(Data extracted from a collection)
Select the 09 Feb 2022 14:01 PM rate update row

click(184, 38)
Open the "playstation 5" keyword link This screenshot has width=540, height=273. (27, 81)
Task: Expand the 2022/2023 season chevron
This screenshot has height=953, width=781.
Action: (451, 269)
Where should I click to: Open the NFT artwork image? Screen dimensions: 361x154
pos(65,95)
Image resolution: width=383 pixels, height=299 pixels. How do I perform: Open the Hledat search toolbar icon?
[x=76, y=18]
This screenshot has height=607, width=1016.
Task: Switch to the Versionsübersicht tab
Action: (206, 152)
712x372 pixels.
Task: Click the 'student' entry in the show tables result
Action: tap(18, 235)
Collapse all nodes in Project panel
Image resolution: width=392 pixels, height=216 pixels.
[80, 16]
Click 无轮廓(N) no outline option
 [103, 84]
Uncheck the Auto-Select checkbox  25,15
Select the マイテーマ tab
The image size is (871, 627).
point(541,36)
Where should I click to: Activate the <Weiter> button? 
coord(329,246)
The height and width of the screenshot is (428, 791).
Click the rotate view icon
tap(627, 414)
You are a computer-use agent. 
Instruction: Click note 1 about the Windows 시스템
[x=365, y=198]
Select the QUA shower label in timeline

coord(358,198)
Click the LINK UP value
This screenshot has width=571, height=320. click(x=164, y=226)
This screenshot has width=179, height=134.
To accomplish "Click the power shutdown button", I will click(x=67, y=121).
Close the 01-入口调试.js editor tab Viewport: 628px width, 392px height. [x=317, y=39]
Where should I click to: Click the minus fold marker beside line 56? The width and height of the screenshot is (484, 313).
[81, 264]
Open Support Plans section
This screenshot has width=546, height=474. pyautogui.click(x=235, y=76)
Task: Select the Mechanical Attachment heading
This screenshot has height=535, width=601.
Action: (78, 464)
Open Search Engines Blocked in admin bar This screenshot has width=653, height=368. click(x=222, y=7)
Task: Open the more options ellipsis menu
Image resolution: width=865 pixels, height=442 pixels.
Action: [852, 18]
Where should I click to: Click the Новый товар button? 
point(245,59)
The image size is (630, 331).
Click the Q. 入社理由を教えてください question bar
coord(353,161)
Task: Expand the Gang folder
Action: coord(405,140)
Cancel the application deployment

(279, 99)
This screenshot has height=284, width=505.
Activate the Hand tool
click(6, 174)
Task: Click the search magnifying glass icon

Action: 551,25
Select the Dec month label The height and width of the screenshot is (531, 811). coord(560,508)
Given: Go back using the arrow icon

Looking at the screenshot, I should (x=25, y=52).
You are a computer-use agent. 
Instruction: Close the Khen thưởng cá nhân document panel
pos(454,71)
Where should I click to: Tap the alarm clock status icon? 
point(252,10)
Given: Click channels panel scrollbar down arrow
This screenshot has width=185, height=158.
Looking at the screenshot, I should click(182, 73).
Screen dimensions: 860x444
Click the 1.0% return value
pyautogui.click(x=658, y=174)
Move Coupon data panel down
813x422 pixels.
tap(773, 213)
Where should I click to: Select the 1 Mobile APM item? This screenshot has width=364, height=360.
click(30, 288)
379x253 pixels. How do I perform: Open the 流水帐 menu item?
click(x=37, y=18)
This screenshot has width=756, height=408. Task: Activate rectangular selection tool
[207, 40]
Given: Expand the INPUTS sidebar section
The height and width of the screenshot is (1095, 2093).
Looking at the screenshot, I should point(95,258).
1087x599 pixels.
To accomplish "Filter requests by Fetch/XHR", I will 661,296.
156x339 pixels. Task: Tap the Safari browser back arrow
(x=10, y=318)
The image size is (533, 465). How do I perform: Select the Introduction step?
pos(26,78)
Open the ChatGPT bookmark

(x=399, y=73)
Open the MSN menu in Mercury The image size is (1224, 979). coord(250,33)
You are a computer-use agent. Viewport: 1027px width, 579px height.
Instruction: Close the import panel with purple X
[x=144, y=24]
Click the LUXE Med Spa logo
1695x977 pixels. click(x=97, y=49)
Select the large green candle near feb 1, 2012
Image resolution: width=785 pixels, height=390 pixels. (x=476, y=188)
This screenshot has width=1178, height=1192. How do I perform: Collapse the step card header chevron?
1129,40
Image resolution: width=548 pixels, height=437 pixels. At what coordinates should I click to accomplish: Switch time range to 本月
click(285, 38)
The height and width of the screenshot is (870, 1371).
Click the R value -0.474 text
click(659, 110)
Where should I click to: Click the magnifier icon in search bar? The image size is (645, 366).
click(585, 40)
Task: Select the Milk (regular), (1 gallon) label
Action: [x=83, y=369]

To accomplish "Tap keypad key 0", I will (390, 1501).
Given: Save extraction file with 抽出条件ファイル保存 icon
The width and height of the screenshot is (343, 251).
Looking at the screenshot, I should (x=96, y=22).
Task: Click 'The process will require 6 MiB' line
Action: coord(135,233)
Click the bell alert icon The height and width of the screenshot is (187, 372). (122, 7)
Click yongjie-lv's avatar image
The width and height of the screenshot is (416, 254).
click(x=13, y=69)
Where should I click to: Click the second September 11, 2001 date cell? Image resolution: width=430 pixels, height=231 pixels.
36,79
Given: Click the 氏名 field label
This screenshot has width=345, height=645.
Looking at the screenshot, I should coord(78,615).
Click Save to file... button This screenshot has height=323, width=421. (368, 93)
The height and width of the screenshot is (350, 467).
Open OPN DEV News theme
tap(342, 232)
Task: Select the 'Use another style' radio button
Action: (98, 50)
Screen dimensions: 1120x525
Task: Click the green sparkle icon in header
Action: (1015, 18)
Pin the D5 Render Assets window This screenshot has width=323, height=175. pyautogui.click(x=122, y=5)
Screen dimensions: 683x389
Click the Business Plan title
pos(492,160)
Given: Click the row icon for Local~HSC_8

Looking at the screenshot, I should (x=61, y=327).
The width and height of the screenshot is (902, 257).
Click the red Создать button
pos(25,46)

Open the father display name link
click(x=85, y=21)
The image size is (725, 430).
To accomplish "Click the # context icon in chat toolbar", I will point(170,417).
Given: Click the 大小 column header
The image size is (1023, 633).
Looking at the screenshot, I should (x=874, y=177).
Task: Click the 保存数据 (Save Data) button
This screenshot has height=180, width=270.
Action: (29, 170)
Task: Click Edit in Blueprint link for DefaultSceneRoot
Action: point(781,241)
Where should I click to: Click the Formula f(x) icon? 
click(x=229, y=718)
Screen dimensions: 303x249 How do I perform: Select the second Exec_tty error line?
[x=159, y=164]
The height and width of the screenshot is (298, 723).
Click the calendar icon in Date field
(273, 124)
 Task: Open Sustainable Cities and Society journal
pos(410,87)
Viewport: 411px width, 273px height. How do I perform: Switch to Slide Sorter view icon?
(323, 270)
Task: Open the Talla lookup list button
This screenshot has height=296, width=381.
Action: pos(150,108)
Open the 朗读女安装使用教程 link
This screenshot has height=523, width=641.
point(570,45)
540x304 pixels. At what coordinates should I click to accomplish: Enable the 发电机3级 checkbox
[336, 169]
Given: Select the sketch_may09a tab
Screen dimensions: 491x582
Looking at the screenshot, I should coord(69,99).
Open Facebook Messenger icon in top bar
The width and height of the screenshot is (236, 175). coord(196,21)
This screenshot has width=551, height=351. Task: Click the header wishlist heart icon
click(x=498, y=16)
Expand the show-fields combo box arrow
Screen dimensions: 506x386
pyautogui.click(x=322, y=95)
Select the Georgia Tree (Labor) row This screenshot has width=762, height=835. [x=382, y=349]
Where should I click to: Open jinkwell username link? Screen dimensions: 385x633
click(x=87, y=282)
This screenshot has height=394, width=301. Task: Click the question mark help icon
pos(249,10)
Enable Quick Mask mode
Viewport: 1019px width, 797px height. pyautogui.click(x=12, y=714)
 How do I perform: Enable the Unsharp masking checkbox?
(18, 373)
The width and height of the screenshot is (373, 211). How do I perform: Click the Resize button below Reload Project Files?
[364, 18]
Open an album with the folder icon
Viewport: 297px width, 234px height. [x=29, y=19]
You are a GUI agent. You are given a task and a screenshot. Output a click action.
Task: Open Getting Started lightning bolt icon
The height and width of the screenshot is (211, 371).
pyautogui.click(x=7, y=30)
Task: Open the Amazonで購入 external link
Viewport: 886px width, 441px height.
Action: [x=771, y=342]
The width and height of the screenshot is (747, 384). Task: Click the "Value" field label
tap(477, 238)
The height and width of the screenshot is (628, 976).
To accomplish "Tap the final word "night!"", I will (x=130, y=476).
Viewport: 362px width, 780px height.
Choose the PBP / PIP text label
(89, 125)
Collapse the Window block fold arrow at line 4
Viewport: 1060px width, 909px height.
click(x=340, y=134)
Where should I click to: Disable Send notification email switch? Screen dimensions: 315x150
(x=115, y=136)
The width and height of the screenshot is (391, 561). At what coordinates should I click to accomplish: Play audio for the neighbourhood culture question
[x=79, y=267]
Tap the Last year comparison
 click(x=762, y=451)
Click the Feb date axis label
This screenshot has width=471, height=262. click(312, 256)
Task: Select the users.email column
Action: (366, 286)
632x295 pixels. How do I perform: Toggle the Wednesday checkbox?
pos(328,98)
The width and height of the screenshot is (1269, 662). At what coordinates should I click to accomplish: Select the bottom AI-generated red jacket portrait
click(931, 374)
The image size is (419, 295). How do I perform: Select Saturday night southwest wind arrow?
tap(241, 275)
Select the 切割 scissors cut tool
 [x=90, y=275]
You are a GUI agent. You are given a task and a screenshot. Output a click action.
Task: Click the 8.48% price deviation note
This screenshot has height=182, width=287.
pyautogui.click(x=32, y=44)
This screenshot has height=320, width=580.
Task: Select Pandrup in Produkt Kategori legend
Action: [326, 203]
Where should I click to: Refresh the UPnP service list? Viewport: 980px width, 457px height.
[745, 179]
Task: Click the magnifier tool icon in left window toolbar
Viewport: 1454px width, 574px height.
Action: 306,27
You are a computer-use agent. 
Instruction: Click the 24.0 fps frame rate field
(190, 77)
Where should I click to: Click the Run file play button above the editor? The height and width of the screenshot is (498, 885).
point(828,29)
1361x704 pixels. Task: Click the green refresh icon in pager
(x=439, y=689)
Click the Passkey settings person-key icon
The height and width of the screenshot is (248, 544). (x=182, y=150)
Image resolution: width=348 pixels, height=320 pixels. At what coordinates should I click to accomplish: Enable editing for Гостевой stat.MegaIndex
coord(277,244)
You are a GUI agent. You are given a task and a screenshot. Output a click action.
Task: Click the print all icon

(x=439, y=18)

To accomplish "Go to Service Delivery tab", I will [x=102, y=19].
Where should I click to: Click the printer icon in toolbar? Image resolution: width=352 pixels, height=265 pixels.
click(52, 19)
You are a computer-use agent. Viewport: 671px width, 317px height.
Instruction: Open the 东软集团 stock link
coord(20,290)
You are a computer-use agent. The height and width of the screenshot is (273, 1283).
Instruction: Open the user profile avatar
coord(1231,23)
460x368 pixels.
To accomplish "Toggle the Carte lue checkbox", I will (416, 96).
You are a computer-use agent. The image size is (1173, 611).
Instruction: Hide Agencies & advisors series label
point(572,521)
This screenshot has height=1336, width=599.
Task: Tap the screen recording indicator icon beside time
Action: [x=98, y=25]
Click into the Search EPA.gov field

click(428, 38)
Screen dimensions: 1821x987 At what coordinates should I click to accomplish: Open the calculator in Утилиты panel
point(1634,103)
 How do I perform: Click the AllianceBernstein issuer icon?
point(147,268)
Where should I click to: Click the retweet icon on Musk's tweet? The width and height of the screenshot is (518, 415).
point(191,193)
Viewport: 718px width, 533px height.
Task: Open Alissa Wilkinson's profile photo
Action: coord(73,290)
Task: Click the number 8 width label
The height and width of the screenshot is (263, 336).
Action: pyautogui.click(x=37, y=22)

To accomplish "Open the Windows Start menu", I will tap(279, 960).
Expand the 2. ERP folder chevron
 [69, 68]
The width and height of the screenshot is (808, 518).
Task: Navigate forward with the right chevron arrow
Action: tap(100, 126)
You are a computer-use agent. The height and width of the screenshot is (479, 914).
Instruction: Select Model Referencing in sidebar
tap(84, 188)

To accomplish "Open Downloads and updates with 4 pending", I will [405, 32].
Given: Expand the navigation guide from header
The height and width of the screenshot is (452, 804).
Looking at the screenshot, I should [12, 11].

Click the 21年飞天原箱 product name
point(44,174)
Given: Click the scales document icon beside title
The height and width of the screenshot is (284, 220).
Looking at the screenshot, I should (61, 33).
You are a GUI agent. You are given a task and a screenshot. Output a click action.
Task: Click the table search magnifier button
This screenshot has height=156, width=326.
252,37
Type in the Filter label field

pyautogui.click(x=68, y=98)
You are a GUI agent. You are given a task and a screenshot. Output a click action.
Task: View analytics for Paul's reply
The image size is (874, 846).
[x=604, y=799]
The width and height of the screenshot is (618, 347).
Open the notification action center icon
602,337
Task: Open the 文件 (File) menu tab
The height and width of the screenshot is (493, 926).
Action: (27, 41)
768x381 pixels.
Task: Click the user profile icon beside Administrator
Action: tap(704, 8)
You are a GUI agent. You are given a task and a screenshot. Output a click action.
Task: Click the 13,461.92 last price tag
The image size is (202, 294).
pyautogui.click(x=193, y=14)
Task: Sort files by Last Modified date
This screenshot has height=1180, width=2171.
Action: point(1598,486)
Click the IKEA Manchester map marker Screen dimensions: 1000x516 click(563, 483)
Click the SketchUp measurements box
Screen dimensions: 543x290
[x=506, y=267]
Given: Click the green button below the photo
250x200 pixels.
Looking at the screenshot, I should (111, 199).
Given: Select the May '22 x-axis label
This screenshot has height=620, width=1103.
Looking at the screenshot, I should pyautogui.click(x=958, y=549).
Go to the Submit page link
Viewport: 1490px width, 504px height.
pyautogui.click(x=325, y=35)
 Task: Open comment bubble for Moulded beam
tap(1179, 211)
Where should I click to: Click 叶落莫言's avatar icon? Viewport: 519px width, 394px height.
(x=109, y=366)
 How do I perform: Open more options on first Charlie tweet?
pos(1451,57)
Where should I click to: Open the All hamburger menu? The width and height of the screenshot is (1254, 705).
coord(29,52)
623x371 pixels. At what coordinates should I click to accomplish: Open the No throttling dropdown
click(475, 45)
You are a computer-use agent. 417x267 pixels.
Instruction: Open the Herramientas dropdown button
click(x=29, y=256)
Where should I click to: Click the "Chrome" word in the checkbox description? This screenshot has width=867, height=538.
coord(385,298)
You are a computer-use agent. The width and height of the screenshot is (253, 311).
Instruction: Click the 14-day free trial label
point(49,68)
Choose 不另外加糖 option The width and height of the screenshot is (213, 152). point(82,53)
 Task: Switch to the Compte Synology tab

Exercise aim → Count each line above with "computer"; write only the number.

Your solution → 10